Keep going teens. Stand up for what you believe in and know that your mind is worthy of respect and your opinions are worth being heard.

“Go live the life you want to live, lady. Seriously.”


My favorite musical only lasted a few months on Broadway… and I found it by chance.

The summer before I went to college, my mom told me that seeing the opening night of a new show on Broadway was on her bucket list. A few weeks later, I was walking in Times Square on Tony Awards weekend when I saw that a new show called [title of show] was coming to Lyceum Theatre. Not knowing (or caring) what it was about, I bought tickets to opening night.

[title of show], in a nutshell, follows four people as they create a musical. The unique, and incredible, part of being the audience on opening night is that you are watching the musical happen in real time. You’re able to see their dreams & hard work (what the entire musical was about) unfold right there and then. I’ll never forget being at the stage door when they walked out and realized that all these people were there for them.

I remember sitting in the audience and falling in love with Susan Blackwell. She was incredibly funny, fearless and unapologetic. She was the first character in a Broadway show that I looked at and thought, “Oh, I could play her.” Most females characters in musicals were beautiful powerhouses who sang ballads effortlessly. I could appreciate and wish that I could play their roles… but the truth was that I was always the funny person who had a decent voice…  but I wasn’t about to tackle a Babs song. Susan was arguably the funniest person in the cast… watching her gave me all the confidence I needed in my last few weeks on the East Coast before leaving for Chicago to pursue comedy.
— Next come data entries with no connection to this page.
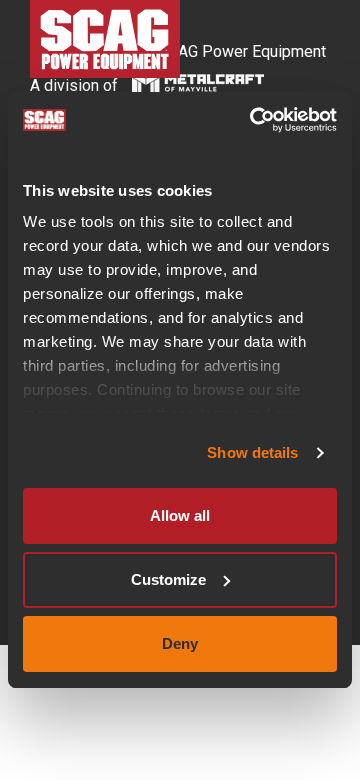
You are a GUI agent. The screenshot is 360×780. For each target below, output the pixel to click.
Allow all (180, 515)
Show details (252, 452)
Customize (168, 579)
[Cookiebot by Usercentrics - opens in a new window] (254, 120)
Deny (180, 643)
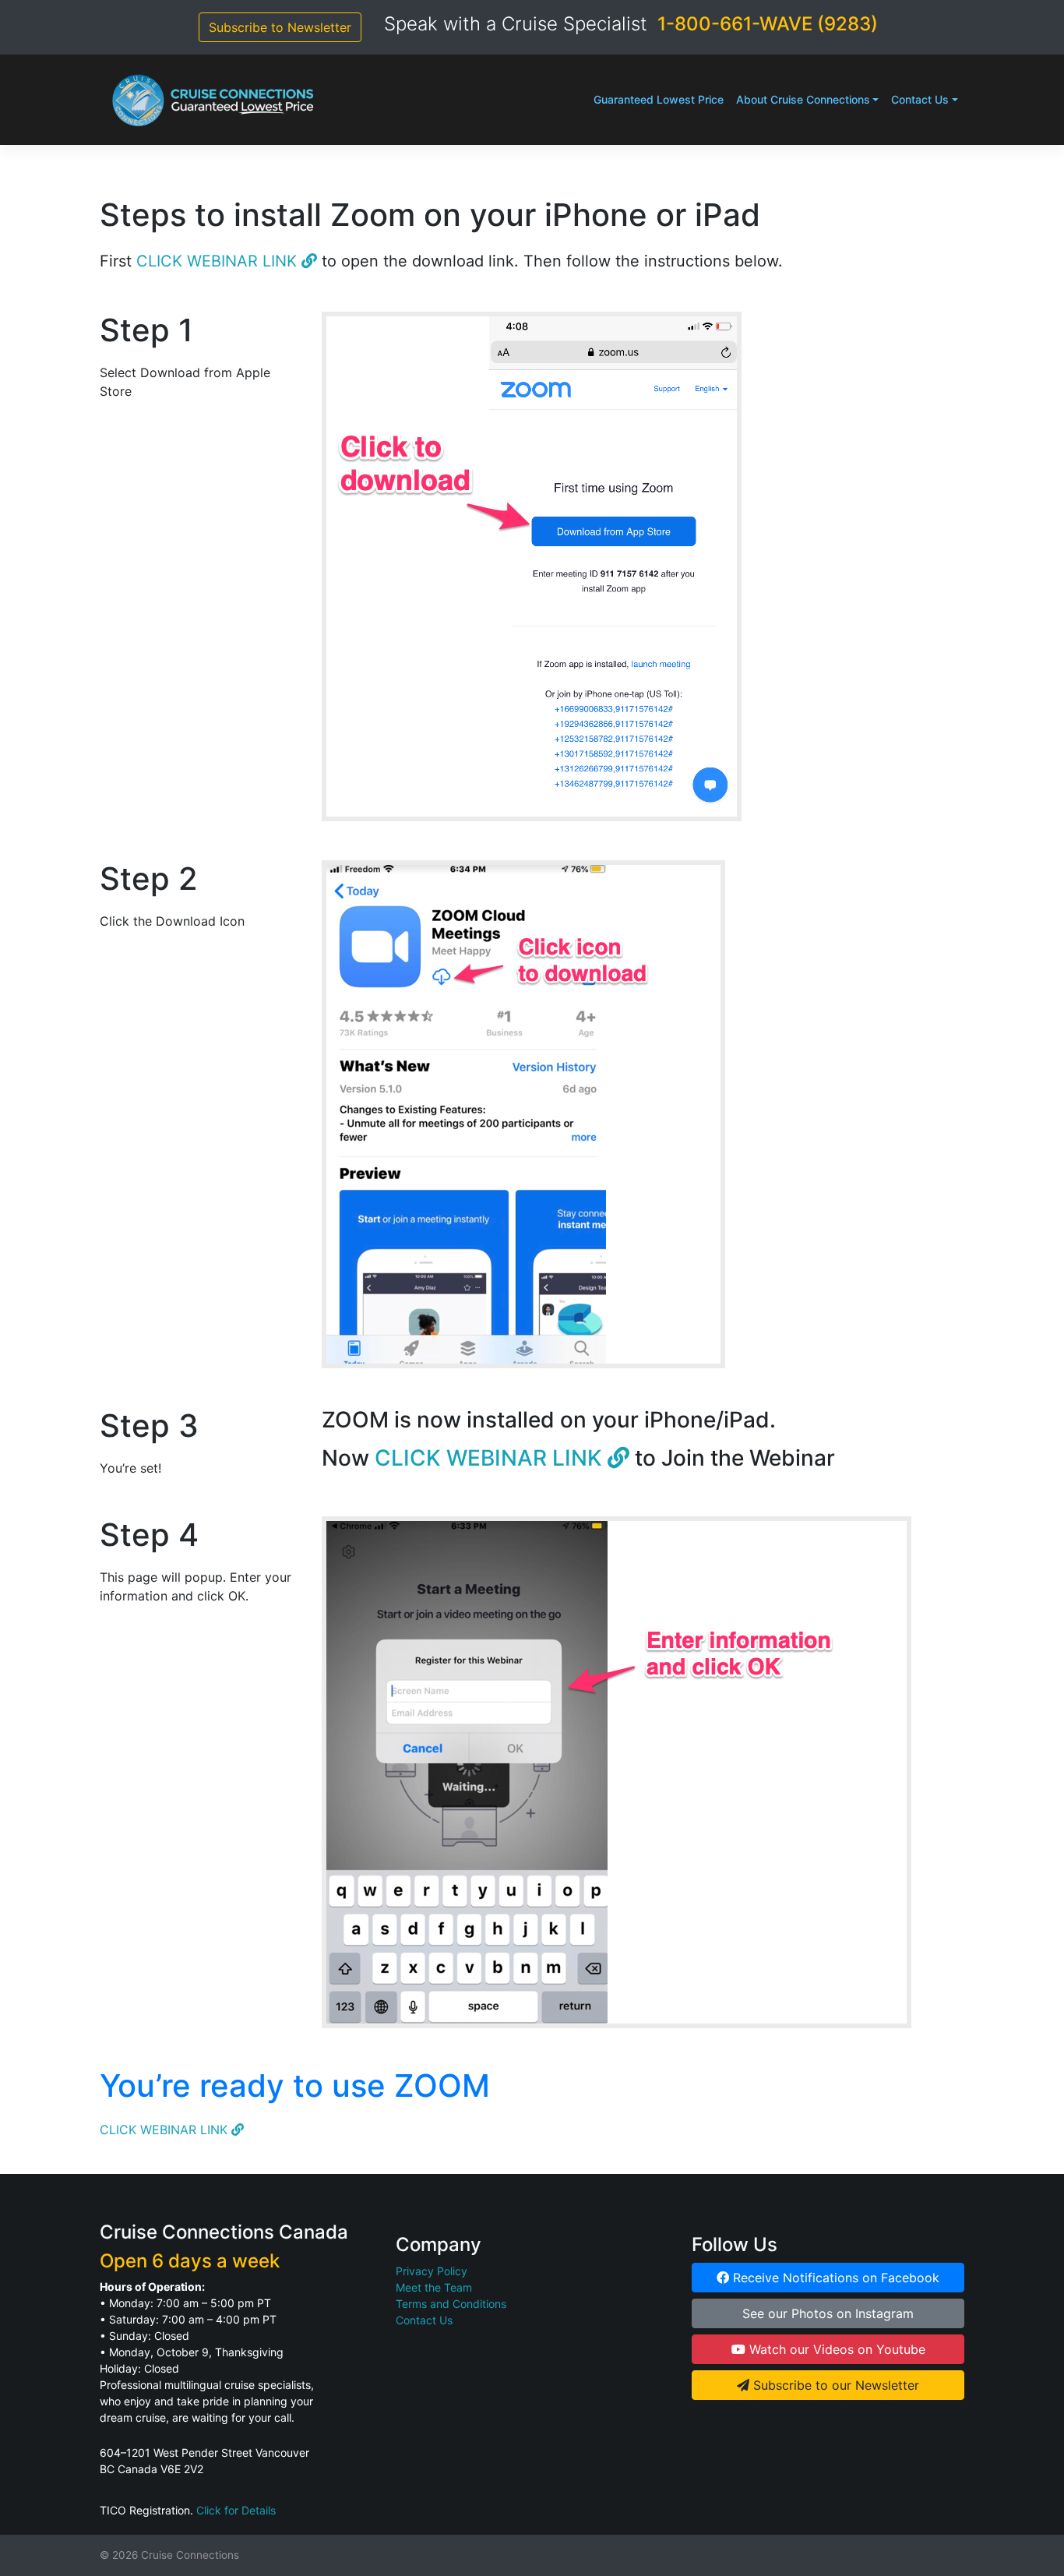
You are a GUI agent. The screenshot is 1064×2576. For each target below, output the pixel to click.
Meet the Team (434, 2287)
I wrote Susan after the show. I told her all about how much she inspired be and my concerns on being a female in comedy. I thought it’d be outstanding if she just read it. Not only did she read it, but she wrote this note back:




Thank you so much for your glorious letter. WOW! Im blown away!!!!
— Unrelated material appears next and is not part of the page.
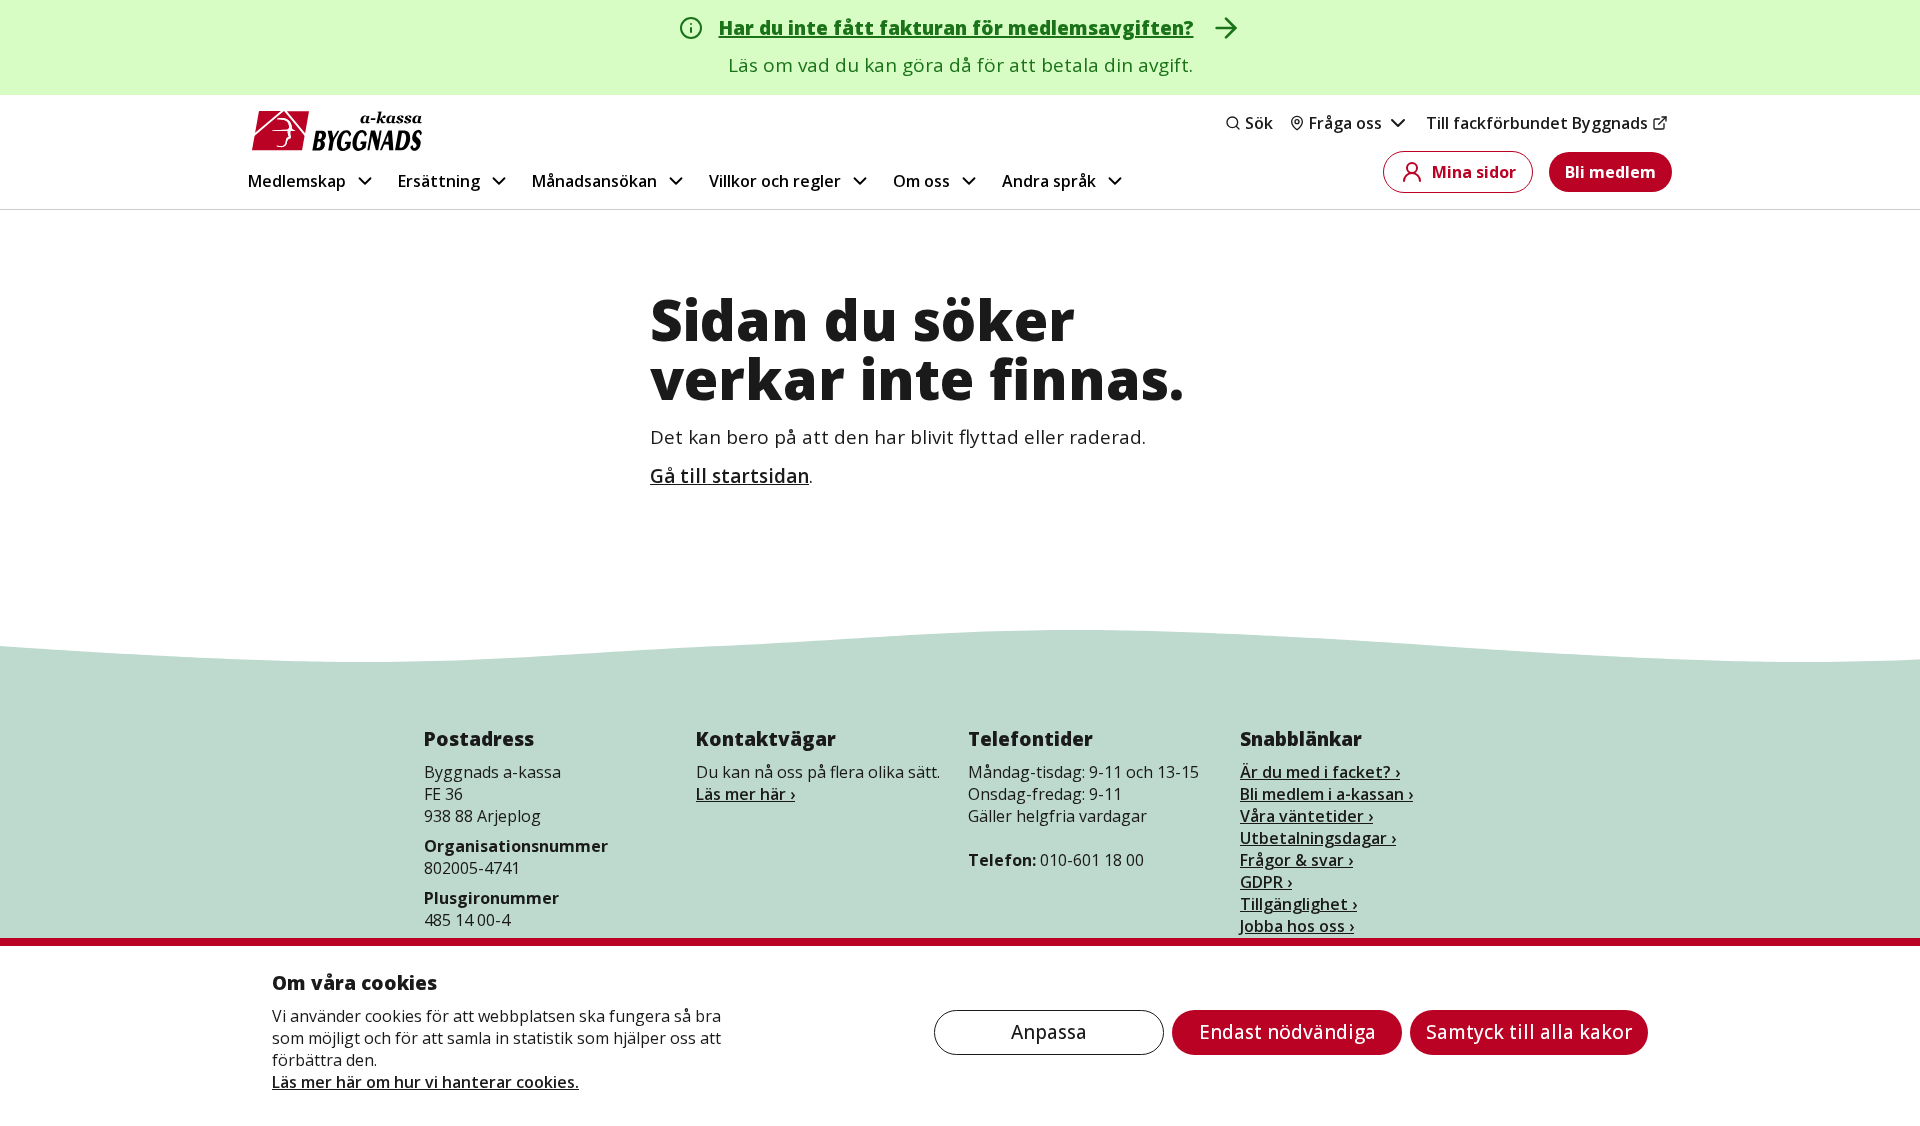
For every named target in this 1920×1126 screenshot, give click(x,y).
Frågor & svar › (1296, 860)
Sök (1259, 123)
Listen to me when I say this to you: I know there are a lot of funny dudes–some of them are nice, some of them are destructive douchebags. I know that I can stand toe to toe with any of them. Apparently, so can you. Gender or appearance have nothing to do with it. Don’t put that on yourself, and don’t let anyone put that on you.
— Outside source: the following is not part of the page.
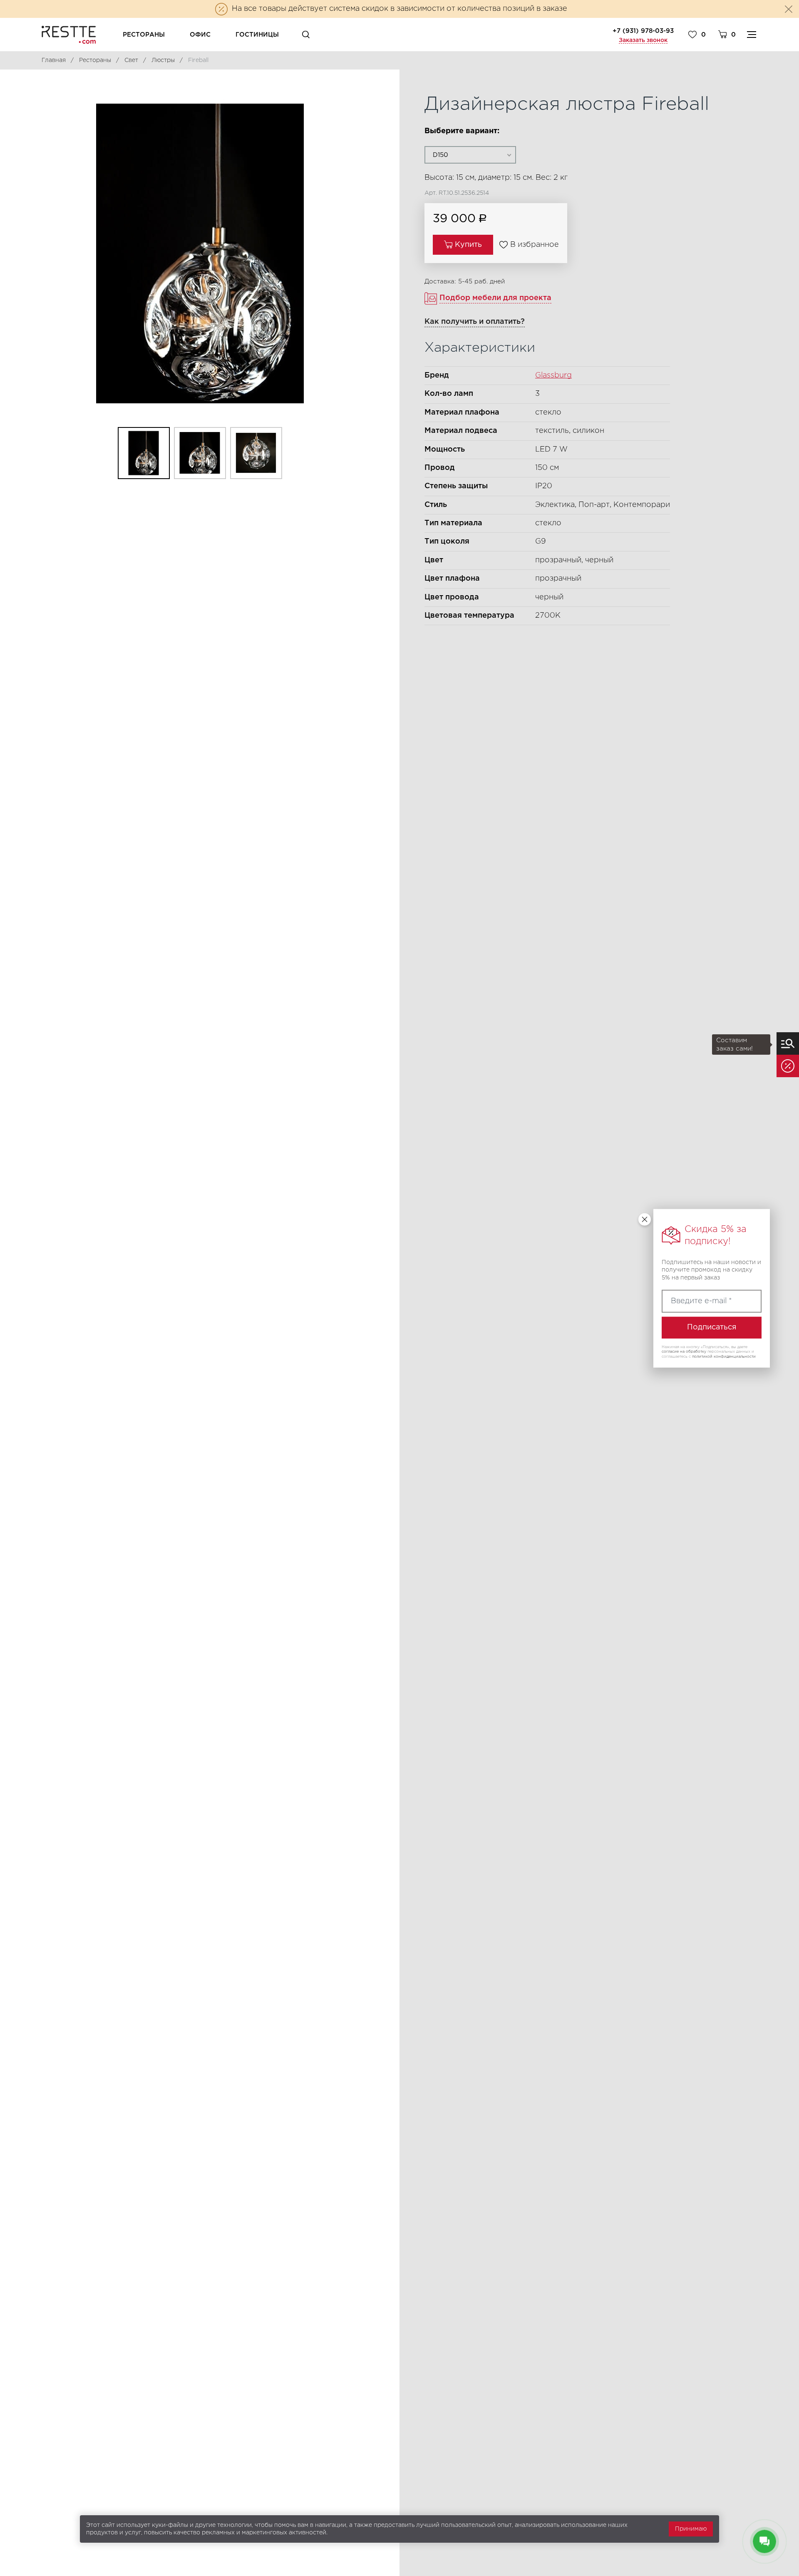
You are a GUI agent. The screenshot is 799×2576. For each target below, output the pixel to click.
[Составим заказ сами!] (788, 1043)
Go live the life you want to live, lady. Seriously.

Your email rocked me. Let us agree that we rocked each other.

Til next we meet… Sb

Here I am six years later… and I’ve been thinking about Susan’s advice, and this show in general, a lot lately. As I’m on the verge of writing my first sketch show with my friend, and trying to muster up the courage to do so, I can’t help but think about [tos]. It terrifies me to think of putting my own material out there. It’s easy when I’m performing someone else’s work… but my own? So many things run through my head – Will people think it’s funny? Do I really have enough time to do this? How do I even write a two person show? What if no one comes? What if it’s not good enough?

At some point, you have to tell yourself to shut the hell up. The only person standing between you and what you want to do is your own self doubt. Write what you think is entertaining… what you’re passionate about… and it’ll come through. The end result doesn’t matter. So what if no one cares about something you put your all into? Writing the show in itself is enough of an accomplishment. Anything else is a bonus.

Six years ago, I was weeks away from moving to Chicago and I was terrified. Susan was the first person to make me feel like I could do really do this. “Go live the life you want to live, lady. Seriously.”

The other night, I performed in my 25th improv show. Today, I’m in the process of writing my very first show. I’m pretty sure that I’m living the life I wanted to live. 


Geeking out over Susan before moving to Chicago. When I told her that I was scared of how I’d fit into the comedy world, she told me that if anyone gave me any trouble, I could tell them to suck her dick.